Automating the “Icehouse” – Fully-managed Open Lakehouse Platform on Starburst Galaxy

A fully managed, end-to-end lakehouse platform built on open-source Trino and Iceberg

Share

Today at Data Universe 2024 we announced our fully managed Icehouse implementation in Starburst Galaxy, serving as the foundation of our open lakehouse platform.  While this blog is focused on Apache Iceberg as part of the Icehouse implementation, Starburst continues to offer a truly open data lakehouse with full support for Delta Lake and Apache Hudi as well.

Described in the Icehouse Manifesto, Trino + Iceberg has become the preferred architecture for building an open lakehouse. Organizations like Netflix, Apple, Shopify, and Stripe have already adopted the Icehouse architecture for analytics, AI/ML, and data applications use cases at internet scale.

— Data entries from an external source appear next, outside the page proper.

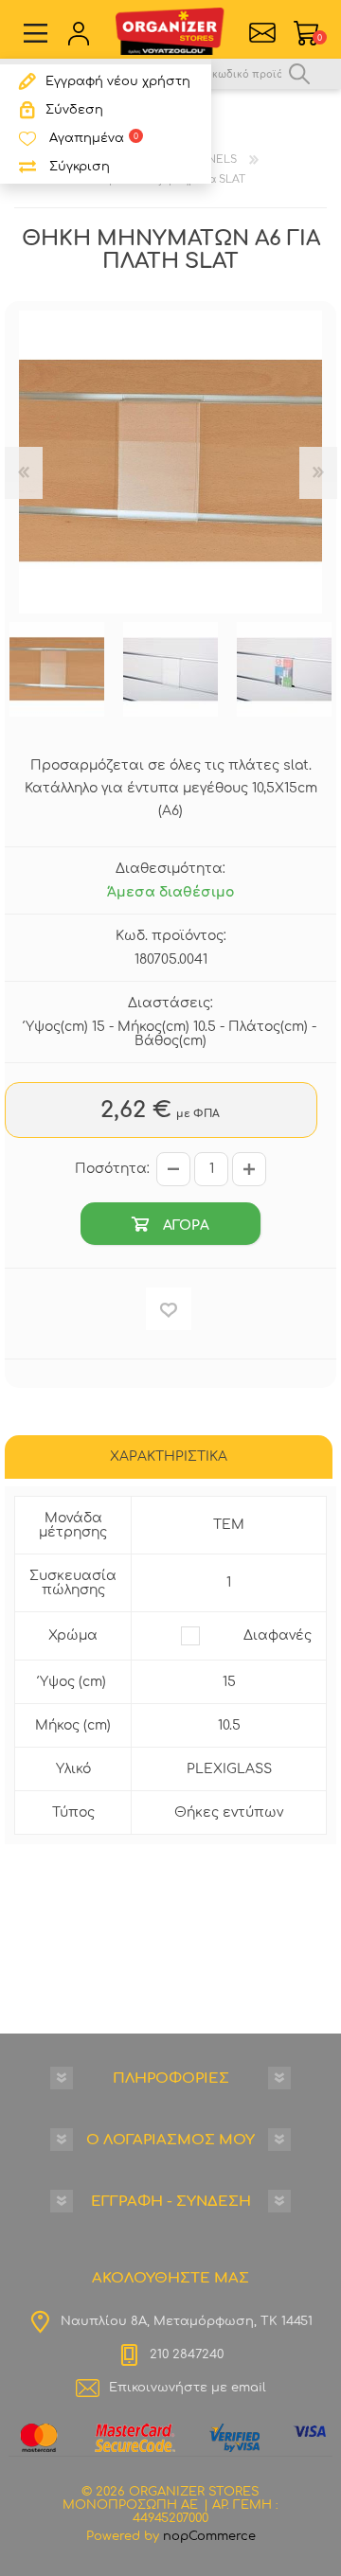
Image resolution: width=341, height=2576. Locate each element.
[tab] (168, 1459)
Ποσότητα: (112, 1169)
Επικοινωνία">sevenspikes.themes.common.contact (263, 33)
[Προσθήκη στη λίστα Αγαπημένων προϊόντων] (168, 1309)
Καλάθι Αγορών (319, 38)
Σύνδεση (74, 109)
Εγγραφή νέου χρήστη (117, 81)
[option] (57, 669)
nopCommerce (209, 2536)
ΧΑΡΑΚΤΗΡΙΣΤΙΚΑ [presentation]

However, as described in the manifesto, Icehouse architecture is more than just simply deploying the combination of Trino and Iceberg; data ingestion, Iceberg file management, data governance and security, and Trino capacity management are also critical to operating an Icehouse in production.

In this blog post, we will dive into how we are solving for each of the following in Starburst Galaxy:

Everything is an Iceberg table

It may be obvious that data in an Icehouse architecture would be stored in Iceberg format. However, there are many benefits to this beyond just the advantages of the table format itself.  With deeper integration of the Trino engine with optimization and governance of the underlying Iceberg tables, Starburst Galaxy achieves industry-leading price-performance and simplicity that was previously only available in proprietary systems, such as data warehouse and database architectures—without the vendor lock-in.

Data ingestion

Let’s first take a look at how data lands in the lakehouse to begin with. Most users will populate their Iceberg tables from a variety of sources, such as Apache Kafka, files loaded directly into object storage (e.g. Amazon S3), SaaS applications like Salesforce, or Change Data Capture (CDC) events from an operational database. We will first take a look at one of the most common sources, Kafka, and describe how you can use Galaxy to reliably ingest Kafka data into Iceberg tables. 

In principle, ingesting data from Kafka is a simple matter of converting messages from a Kafka topic into rows in an Iceberg table. However,  we’ve found from working with our customers that this can be more difficult than it initially seems. In theory, Kafka events can be read out and written to object storage using a tool such as Kafka Connect or Flink. Once in object storage, raw event data is typically transformed into a queryable table format, such as Iceberg. Apache Spark is often used for this transformation, as well as to catalog the data in a metastore such as AWS Glue. Parts of these systems are non-transactional, and usually provide at least once processing guarantees, which can introduce duplicate data into the data lakehouse—compromising the reliability of the data lakehouse as an analytics platform.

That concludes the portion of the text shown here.